Some shots of the back of my passenger door card. The white clips are the new ones, and I've had to already start patching up the frail cardboard/plywood with tape.

And much to my disgust, a few days after I fixed the winder switch the window itself got stuck. No amount of silicone spray or Q-20 (WD40) would do the trick. It did move up and down if you helped it with your hands, but being on the passenger side, that was not really practical. Queue me trying to find trim tools. Eventually though my package delivery arrived and I could get to work. Using the tools was a lot better and less error-prone than using my hands.

Part of the set of trim tools. Strangely enough, TakeALot doesn't list this set anymore.

Removing the window is really easy. First remove the two stoppers at the bottom of the window on either side of the rail. These block the window from going up too high. Then you simply undo 3 screws that hold the window to the winder harness. Once these are out (it doesn’t fall into the door, so you don’t really have to worry about holding it) you can simply slide the window out the top, tilting it slightly to get it past the rubber seal ends without tearing them.

You can probably guess that the culprit was old grease. There are two rails inside the door - one for the winder harness that has two rollers, and one that acts as a guide to the rear end of the window which also has a roller bolted onto it. And then of course the front side of the window slides up and down the rubber seal. There was a tremendous amount of black, tangy grease that came out of these two rails. I suspect that previously someone had just lubed it up without cleaning it out first. Probably more than once. And of course my rally saga didn't help.

The roller on the window before I cleaned it, and grease on an earbud.

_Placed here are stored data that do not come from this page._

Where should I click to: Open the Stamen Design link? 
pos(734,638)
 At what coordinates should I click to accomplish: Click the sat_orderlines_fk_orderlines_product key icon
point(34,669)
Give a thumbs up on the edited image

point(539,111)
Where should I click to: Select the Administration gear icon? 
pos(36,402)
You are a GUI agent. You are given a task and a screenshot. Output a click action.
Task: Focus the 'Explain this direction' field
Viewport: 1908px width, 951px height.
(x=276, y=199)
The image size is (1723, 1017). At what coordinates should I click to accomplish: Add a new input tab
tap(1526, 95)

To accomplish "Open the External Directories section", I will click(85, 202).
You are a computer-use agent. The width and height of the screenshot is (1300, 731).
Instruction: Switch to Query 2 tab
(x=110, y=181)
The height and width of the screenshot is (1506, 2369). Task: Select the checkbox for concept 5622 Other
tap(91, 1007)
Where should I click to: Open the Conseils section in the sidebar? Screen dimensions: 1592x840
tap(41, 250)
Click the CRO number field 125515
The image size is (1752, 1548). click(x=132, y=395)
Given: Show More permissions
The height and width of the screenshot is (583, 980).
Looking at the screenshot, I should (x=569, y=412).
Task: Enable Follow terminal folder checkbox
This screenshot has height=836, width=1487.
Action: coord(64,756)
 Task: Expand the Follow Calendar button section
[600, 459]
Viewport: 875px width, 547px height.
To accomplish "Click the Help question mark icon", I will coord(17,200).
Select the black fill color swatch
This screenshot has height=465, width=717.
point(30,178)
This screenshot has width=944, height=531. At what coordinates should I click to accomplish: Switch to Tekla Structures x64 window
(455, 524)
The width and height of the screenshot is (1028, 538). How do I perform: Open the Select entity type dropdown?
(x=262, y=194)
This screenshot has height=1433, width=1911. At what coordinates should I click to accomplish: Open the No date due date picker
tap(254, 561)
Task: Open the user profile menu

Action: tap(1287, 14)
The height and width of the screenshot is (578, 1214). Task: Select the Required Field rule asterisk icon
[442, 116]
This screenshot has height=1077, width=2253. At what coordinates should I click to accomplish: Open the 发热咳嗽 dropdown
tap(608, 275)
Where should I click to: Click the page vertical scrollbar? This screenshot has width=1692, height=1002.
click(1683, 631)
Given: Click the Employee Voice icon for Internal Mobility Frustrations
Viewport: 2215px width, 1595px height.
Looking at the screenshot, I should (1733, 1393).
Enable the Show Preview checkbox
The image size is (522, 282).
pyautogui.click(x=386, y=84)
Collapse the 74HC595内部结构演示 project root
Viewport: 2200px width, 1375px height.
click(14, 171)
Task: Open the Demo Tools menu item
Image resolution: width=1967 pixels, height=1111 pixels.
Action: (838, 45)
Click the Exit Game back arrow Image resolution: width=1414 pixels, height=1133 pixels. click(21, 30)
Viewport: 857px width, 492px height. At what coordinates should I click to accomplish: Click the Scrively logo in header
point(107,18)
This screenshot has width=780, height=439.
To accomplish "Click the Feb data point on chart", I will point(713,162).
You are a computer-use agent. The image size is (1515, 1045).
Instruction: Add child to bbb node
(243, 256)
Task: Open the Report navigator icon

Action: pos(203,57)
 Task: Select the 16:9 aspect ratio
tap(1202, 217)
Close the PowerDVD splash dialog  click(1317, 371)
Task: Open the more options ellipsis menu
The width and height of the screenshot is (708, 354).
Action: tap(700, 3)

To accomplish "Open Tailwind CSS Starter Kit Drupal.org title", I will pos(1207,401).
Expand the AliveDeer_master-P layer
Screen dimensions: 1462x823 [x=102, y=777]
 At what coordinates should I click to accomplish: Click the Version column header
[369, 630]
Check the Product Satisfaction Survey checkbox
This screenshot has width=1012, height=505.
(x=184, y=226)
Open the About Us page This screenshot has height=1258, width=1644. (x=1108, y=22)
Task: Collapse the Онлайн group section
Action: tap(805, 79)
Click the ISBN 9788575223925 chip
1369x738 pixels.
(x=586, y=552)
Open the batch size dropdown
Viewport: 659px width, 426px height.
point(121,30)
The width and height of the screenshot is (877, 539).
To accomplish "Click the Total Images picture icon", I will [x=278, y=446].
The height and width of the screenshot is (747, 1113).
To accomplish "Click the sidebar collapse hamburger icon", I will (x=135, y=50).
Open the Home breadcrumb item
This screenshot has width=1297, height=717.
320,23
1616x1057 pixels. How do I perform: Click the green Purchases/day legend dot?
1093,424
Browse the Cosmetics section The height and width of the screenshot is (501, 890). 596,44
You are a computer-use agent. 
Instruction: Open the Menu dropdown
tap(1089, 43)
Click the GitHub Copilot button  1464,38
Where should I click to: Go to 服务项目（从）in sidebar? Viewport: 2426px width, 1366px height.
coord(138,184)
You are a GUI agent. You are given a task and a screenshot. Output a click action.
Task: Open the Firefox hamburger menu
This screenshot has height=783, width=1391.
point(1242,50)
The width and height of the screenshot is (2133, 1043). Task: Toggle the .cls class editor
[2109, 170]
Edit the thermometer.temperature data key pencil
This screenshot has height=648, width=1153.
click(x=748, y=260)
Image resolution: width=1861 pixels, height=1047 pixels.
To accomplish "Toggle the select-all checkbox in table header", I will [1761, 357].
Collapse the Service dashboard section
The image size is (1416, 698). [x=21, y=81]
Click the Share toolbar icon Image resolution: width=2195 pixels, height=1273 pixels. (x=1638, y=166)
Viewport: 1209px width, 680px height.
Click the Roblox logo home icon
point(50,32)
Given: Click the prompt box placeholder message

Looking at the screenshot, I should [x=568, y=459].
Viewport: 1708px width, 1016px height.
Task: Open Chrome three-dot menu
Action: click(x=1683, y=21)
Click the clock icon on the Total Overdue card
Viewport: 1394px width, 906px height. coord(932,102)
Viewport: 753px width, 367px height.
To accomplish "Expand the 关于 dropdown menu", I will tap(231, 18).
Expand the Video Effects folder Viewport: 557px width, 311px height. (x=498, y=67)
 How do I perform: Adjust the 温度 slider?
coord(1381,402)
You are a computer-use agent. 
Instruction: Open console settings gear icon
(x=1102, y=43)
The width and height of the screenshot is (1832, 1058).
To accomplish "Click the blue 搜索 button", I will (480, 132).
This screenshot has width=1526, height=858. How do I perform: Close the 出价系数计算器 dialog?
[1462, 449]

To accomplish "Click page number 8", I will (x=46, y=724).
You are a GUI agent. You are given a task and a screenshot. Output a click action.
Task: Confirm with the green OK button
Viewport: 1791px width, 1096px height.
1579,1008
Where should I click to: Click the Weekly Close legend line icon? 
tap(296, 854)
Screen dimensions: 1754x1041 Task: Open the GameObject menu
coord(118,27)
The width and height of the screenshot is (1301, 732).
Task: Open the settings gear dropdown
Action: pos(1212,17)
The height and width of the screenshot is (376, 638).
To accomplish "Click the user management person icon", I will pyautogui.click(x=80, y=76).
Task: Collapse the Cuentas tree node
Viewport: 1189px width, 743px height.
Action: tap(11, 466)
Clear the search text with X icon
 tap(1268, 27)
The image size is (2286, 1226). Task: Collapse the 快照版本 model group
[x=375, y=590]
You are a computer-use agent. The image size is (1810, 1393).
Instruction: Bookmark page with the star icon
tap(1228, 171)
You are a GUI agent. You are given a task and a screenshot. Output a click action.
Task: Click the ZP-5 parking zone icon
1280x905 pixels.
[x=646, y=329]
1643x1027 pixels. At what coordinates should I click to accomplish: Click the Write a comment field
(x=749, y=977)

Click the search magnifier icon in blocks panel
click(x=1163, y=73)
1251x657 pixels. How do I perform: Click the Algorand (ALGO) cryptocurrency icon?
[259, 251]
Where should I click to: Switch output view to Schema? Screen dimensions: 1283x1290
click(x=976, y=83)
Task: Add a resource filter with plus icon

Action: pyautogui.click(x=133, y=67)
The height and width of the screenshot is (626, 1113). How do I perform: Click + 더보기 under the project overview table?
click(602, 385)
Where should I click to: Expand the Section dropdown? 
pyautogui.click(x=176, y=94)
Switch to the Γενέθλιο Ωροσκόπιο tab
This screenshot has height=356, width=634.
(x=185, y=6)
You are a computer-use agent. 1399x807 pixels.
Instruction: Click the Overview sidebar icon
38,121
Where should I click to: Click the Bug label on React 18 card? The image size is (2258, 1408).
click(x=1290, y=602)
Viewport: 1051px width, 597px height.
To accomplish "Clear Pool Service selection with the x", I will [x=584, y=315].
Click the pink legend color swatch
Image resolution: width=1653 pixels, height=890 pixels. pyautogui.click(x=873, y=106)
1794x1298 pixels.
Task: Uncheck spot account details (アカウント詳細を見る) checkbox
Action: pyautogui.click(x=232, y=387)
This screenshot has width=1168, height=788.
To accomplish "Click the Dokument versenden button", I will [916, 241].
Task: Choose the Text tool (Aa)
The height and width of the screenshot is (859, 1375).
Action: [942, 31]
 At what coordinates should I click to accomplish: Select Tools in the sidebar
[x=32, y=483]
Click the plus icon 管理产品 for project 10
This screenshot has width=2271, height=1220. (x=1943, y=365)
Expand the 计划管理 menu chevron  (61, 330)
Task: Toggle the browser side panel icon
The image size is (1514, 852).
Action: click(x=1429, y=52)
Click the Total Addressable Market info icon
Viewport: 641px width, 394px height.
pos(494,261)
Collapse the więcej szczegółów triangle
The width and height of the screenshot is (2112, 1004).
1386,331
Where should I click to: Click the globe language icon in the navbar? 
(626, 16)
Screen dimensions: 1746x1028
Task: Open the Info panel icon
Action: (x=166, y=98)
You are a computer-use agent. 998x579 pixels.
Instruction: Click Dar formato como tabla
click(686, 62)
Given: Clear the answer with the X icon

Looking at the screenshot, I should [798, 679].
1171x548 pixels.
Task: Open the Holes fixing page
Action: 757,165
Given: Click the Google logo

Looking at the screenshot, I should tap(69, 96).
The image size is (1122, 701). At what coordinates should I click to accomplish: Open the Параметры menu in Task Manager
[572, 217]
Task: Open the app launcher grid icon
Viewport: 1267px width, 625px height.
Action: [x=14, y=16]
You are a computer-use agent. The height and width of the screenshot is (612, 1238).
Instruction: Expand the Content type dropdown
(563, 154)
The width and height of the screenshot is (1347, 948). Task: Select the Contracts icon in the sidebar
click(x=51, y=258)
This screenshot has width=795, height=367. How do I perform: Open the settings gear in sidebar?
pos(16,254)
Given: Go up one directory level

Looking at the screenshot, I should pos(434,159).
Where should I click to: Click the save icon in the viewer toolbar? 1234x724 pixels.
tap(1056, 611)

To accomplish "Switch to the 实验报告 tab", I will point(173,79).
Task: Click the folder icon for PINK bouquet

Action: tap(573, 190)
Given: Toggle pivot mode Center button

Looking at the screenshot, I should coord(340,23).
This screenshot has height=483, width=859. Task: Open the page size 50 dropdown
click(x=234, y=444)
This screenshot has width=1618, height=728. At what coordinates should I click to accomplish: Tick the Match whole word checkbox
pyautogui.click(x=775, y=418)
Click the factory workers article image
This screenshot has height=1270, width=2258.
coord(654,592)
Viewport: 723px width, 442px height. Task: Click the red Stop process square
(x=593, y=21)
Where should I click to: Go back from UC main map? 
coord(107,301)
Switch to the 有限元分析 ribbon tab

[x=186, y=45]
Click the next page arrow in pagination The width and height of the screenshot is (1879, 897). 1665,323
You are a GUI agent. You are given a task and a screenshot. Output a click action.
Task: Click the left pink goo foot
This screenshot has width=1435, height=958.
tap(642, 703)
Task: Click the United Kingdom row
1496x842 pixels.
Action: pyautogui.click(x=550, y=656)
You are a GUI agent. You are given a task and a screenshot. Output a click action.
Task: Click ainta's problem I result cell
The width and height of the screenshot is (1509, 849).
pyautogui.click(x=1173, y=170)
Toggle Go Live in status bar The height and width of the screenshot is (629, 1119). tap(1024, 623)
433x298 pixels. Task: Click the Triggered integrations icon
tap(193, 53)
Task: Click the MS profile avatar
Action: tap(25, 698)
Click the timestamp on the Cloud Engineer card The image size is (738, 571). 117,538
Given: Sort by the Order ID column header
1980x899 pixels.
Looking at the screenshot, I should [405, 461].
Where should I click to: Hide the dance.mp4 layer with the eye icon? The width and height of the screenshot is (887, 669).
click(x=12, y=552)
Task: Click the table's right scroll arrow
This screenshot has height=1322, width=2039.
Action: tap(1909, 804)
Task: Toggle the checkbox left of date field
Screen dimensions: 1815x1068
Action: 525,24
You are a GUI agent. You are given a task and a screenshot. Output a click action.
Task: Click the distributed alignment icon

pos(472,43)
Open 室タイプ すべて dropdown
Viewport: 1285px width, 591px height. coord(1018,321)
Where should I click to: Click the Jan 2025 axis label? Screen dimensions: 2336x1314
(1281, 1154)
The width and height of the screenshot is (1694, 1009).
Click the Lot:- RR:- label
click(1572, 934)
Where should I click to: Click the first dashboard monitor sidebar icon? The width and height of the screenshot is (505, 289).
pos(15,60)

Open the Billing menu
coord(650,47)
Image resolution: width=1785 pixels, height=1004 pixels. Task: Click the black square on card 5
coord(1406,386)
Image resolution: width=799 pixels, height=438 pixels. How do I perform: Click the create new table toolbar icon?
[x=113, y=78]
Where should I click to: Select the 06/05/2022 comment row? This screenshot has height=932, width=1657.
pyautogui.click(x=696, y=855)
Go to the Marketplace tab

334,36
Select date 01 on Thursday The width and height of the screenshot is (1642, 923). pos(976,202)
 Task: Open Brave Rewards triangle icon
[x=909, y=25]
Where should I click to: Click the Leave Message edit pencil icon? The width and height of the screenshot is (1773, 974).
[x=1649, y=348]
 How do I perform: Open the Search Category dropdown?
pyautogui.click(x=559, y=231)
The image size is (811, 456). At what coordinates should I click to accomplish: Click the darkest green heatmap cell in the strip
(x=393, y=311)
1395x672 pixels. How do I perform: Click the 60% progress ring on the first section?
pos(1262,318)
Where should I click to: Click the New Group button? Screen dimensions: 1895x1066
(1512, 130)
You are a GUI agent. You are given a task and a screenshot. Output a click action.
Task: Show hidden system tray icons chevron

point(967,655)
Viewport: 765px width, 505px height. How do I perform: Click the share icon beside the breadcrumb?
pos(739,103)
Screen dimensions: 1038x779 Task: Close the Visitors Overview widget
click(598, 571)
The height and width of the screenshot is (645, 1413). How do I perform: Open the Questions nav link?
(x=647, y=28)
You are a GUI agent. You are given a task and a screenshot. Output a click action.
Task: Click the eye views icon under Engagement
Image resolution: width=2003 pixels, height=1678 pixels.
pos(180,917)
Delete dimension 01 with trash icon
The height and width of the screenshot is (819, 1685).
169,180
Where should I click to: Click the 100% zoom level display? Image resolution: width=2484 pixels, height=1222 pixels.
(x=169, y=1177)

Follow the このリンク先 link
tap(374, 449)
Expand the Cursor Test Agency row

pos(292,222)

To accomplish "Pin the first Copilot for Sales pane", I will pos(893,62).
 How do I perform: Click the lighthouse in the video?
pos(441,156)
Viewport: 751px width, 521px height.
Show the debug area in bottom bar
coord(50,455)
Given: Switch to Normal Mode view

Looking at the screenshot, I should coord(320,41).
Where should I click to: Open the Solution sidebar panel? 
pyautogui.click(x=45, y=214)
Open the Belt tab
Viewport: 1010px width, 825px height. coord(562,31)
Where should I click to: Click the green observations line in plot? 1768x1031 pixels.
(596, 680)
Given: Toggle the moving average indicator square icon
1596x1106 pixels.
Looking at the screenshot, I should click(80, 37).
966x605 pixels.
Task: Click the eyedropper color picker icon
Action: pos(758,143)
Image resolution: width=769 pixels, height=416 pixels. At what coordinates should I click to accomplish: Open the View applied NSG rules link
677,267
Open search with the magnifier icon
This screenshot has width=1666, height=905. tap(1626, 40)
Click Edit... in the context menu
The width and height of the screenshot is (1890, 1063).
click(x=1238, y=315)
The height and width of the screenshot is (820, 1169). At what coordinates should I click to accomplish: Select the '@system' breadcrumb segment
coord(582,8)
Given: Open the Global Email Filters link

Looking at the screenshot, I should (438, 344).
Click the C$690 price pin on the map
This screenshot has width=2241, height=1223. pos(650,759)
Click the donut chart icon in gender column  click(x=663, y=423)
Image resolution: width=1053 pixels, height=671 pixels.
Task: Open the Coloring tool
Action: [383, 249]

Cleaning and reapplication of the grease took 4 rags and many earbuds. I also cleaned off the rollers on the window and the winder harness as best I could. The one on the window was so heavily caked up that it wasn’t able to rotate anymore. Putting it back together again is of course very easy. It’s somewhat improved from before it got stuck, but don’t expect miracles. As I’ve said before, the MX-5 window winders work in geological time scales.